_What the task requires_.
Please rewrite everything in the material from the line containing "Image resolution: width=360" down to the line containing "Select the Percent" as a JSON list of strings, one string per line, leaving out blank lines.

_Dataset_.
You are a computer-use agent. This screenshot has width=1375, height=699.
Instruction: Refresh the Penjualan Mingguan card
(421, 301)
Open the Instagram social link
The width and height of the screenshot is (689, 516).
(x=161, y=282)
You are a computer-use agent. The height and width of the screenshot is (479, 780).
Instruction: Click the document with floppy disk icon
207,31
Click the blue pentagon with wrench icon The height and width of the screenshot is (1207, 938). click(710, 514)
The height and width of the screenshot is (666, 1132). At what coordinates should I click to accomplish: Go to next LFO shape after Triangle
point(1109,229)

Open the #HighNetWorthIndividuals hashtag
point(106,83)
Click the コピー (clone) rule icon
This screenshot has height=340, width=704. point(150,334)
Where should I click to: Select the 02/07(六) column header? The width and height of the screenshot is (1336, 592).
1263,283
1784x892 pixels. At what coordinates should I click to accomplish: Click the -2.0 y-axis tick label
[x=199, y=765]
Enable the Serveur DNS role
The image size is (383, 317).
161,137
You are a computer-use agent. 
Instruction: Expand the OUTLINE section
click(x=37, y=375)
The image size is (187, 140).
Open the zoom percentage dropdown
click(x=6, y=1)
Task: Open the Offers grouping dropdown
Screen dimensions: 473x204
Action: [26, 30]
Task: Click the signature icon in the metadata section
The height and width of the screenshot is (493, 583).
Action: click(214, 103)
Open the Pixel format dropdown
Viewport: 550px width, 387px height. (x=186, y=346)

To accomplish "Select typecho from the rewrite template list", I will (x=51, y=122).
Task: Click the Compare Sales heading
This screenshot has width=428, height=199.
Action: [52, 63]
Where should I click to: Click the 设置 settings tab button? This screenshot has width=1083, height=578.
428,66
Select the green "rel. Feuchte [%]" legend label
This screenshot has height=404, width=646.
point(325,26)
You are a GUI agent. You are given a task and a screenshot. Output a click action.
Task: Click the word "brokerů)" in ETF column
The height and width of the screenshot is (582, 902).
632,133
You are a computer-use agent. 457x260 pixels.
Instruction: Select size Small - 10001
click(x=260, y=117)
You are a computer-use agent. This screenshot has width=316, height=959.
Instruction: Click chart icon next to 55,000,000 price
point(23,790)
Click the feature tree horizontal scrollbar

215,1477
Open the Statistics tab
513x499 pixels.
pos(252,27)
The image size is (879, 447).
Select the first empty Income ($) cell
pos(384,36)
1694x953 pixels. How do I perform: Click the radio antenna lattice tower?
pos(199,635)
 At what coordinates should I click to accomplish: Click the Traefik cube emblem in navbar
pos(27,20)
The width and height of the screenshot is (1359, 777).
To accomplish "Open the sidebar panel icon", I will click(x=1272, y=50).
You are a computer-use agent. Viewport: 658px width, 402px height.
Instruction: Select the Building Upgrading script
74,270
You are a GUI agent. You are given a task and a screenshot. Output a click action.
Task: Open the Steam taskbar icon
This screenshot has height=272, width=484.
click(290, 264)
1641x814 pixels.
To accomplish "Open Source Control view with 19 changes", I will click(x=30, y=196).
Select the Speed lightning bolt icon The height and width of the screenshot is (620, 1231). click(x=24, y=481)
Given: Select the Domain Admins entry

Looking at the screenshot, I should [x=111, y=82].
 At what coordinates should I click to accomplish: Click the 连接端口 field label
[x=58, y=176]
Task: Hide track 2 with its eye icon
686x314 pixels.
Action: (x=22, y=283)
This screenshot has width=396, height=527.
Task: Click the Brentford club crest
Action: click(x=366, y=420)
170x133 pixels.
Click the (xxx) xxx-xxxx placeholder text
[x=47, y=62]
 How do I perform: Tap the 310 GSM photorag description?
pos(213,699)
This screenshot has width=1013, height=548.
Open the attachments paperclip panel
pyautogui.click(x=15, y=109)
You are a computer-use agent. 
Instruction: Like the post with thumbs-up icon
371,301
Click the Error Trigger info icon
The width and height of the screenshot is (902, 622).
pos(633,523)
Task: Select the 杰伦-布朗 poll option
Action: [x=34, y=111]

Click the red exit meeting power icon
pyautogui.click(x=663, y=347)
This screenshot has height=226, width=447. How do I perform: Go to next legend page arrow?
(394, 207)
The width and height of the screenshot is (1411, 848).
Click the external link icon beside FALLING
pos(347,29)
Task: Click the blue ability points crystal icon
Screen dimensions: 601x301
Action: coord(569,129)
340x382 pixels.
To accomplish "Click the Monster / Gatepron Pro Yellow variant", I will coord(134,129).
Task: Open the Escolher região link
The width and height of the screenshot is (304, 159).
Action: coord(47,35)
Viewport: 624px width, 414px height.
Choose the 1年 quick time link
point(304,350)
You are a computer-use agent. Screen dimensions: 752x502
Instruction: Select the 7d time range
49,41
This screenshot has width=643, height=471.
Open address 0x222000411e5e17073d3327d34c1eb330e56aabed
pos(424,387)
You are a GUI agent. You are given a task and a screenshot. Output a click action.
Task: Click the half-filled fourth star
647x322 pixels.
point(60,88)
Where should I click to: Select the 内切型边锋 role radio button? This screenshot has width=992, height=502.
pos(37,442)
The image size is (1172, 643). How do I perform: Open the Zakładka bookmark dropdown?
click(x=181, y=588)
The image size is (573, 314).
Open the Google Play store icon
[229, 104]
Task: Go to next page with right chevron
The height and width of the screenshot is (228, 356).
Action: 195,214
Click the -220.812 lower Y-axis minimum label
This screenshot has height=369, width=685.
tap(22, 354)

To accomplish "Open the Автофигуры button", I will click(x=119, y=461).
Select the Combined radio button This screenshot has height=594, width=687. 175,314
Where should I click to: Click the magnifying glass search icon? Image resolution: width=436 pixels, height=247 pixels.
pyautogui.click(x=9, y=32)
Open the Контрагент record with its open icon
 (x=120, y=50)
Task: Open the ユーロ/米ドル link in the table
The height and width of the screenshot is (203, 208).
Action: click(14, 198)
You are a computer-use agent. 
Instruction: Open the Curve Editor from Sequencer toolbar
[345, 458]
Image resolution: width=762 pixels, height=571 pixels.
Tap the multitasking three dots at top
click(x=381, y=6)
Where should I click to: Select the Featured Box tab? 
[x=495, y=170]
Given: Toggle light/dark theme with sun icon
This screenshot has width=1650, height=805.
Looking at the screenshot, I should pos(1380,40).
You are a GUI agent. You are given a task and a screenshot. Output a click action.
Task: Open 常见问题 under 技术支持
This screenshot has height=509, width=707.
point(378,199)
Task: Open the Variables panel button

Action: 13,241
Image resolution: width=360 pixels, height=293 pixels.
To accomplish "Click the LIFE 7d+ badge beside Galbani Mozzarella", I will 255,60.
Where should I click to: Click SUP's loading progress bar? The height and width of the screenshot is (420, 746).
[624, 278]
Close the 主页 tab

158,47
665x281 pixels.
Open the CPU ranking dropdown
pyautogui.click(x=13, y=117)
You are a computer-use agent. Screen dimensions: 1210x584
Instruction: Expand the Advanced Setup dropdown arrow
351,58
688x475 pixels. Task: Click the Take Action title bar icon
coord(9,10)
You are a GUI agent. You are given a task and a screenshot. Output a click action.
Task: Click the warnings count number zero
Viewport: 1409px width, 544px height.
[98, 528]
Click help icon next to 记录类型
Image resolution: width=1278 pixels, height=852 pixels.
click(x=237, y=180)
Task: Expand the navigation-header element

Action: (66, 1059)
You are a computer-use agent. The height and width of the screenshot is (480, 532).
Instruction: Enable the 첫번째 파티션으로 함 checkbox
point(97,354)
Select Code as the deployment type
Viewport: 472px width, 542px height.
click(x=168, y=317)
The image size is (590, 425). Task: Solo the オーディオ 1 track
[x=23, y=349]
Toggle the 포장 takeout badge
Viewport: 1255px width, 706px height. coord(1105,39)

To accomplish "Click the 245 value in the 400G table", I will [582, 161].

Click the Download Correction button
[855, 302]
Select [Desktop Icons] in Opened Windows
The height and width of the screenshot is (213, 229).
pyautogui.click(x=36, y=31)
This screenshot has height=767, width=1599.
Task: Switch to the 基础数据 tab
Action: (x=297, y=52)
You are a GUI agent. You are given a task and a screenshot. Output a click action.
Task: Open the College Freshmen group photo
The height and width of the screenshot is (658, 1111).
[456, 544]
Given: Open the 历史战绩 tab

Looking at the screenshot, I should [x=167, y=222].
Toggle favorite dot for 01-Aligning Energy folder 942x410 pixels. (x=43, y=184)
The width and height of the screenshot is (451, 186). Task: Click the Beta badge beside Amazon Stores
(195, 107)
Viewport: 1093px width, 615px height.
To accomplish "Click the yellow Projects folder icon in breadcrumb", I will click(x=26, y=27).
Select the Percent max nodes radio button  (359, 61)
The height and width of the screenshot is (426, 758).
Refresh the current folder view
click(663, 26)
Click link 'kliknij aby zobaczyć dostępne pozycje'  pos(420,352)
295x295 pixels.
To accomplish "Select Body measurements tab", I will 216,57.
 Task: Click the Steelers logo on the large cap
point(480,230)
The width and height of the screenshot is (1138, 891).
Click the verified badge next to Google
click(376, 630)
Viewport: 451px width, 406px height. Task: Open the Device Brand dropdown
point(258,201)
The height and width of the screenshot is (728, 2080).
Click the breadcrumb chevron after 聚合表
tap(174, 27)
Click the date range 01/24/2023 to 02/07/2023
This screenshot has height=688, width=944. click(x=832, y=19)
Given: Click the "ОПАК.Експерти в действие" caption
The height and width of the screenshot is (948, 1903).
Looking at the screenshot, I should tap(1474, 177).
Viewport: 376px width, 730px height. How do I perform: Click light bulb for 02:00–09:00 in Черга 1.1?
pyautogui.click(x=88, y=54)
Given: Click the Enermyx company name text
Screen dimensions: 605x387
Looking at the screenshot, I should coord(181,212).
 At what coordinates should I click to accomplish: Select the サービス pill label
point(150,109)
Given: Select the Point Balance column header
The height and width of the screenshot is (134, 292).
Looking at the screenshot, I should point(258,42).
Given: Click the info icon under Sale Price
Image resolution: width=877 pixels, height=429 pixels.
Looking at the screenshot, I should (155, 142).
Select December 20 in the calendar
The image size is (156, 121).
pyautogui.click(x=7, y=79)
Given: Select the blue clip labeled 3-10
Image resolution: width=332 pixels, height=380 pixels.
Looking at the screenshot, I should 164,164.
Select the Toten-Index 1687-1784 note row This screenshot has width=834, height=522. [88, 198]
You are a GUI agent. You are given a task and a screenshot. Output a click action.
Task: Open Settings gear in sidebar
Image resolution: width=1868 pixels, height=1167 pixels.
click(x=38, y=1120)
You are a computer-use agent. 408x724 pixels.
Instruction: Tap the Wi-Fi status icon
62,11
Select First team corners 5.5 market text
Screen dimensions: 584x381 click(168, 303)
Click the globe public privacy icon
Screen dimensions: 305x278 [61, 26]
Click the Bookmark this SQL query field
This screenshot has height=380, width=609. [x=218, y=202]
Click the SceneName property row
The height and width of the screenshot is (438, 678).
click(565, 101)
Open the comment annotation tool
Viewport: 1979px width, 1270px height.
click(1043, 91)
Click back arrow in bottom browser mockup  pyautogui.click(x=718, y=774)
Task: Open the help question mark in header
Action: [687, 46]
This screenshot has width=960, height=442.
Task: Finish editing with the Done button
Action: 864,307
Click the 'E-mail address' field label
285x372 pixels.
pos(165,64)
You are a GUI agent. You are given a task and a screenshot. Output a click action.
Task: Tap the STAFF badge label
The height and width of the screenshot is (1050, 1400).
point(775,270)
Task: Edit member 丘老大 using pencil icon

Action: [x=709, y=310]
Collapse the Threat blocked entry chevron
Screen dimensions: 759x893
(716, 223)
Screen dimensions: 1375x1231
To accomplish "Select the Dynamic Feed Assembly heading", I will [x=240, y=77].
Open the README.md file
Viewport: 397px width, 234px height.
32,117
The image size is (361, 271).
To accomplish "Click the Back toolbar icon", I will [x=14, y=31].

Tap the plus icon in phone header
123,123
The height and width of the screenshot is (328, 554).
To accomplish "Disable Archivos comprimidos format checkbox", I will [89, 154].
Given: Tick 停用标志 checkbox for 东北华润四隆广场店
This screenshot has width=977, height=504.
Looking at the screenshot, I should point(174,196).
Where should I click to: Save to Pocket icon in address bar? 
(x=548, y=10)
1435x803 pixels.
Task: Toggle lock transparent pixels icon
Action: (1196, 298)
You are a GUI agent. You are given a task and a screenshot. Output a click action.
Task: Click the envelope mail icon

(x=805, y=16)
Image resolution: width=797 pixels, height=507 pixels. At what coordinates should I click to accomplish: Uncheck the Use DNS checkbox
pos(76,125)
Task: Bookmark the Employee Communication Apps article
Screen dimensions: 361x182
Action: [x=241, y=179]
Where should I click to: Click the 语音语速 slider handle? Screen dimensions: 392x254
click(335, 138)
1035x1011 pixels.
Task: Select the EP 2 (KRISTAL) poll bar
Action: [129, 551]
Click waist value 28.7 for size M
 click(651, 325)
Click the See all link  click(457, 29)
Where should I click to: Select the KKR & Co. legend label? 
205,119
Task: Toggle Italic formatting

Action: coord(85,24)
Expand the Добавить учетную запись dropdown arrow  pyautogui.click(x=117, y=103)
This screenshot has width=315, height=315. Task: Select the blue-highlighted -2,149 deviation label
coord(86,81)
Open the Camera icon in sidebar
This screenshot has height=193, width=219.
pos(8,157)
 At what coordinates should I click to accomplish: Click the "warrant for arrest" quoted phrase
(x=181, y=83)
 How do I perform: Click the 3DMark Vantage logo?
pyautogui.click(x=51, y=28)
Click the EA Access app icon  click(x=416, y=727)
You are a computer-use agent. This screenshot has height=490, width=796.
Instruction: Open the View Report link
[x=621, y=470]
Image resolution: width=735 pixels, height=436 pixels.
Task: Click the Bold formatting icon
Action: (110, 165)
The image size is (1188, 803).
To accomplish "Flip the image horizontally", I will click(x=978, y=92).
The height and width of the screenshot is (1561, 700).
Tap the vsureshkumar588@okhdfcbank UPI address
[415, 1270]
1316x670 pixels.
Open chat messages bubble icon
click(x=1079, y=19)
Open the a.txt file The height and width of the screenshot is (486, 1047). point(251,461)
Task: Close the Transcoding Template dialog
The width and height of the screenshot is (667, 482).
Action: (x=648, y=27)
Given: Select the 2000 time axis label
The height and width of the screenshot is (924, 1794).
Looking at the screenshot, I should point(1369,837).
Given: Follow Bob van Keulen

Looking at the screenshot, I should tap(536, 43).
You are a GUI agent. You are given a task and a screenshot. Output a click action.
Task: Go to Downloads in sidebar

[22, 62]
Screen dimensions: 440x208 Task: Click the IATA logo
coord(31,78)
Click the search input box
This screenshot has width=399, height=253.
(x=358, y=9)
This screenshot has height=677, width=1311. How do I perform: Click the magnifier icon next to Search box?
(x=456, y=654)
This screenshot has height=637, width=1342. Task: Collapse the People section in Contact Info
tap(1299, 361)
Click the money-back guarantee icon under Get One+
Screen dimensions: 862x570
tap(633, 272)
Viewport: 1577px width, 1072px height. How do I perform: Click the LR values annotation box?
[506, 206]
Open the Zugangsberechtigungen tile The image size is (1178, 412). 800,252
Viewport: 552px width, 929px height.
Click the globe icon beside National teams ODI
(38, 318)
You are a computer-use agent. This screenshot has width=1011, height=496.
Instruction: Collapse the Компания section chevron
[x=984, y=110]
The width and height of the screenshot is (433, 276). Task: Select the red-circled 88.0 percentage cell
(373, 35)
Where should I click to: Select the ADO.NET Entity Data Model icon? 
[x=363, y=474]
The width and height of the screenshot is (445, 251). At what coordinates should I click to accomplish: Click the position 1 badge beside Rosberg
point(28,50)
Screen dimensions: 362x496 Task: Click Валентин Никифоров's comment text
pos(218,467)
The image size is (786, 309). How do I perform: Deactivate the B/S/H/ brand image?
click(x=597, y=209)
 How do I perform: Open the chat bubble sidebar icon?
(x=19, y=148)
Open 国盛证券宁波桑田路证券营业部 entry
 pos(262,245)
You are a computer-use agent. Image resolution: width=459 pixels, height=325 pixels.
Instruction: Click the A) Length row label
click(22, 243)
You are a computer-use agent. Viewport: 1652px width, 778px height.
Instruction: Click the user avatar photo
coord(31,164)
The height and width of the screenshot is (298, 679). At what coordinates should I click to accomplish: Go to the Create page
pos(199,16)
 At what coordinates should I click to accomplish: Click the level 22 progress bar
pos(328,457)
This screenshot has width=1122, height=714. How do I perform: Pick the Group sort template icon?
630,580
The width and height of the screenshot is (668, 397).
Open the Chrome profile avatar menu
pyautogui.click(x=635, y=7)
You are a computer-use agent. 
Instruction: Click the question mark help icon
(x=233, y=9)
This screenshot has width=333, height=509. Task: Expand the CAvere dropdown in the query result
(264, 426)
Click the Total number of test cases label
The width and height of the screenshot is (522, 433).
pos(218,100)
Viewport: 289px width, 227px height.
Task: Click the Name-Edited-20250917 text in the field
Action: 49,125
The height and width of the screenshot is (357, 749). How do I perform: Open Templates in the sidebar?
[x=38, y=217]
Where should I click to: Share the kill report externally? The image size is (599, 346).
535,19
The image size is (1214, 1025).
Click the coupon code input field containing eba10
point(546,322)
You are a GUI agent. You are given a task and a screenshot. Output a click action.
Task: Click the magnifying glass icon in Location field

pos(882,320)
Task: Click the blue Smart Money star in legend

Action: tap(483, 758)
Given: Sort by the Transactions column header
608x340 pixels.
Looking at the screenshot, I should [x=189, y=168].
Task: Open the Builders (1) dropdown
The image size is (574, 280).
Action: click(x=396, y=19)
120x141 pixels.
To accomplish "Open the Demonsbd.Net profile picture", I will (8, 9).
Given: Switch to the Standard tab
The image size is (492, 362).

_Correct output_.
[
  "Image resolution: width=360 pixels, height=293 pixels.",
  "To accomplish \"Click the LIFE 7d+ badge beside Galbani Mozzarella\", I will 255,60.",
  "Where should I click to: Click SUP's loading progress bar? The height and width of the screenshot is (420, 746).",
  "[624, 278]",
  "Close the 主页 tab",
  "158,47",
  "665x281 pixels.",
  "Open the CPU ranking dropdown",
  "pyautogui.click(x=13, y=117)",
  "You are a computer-use agent. Screen dimensions: 1210x584",
  "Instruction: Expand the Advanced Setup dropdown arrow",
  "351,58",
  "688x475 pixels. Task: Click the Take Action title bar icon",
  "coord(9,10)",
  "You are a GUI agent. You are given a task and a screenshot. Output a click action.",
  "Task: Click the warnings count number zero",
  "Viewport: 1409px width, 544px height.",
  "[98, 528]",
  "Click help icon next to 记录类型",
  "Image resolution: width=1278 pixels, height=852 pixels.",
  "click(x=237, y=180)",
  "Task: Expand the navigation-header element",
  "Action: (66, 1059)",
  "You are a computer-use agent. The height and width of the screenshot is (480, 532).",
  "Instruction: Enable the 첫번째 파티션으로 함 checkbox",
  "point(97,354)",
  "Select Code as the deployment type",
  "Viewport: 472px width, 542px height.",
  "click(x=168, y=317)",
  "The image size is (590, 425). Task: Solo the オーディオ 1 track",
  "[x=23, y=349]",
  "Toggle the 포장 takeout badge",
  "Viewport: 1255px width, 706px height. coord(1105,39)",
  "To accomplish \"Click the 245 value in the 400G table\", I will [582, 161].",
  "Click the Download Correction button",
  "[855, 302]",
  "Select [Desktop Icons] in Opened Windows",
  "The height and width of the screenshot is (213, 229).",
  "pyautogui.click(x=36, y=31)",
  "This screenshot has height=767, width=1599.",
  "Task: Switch to the 基础数据 tab",
  "Action: (x=297, y=52)",
  "You are a GUI agent. You are given a task and a screenshot. Output a click action.",
  "Task: Open the College Freshmen group photo",
  "The height and width of the screenshot is (658, 1111).",
  "[456, 544]",
  "Given: Open the 历史战绩 tab",
  "Looking at the screenshot, I should [x=167, y=222].",
  "Toggle favorite dot for 01-Aligning Energy folder 942x410 pixels. (x=43, y=184)",
  "The width and height of the screenshot is (451, 186). Task: Click the Beta badge beside Amazon Stores",
  "(195, 107)",
  "Viewport: 1093px width, 615px height.",
  "To accomplish \"Click the yellow Projects folder icon in breadcrumb\", I will click(x=26, y=27).",
  "Select the Percent max nodes radio button  (359, 61)"
]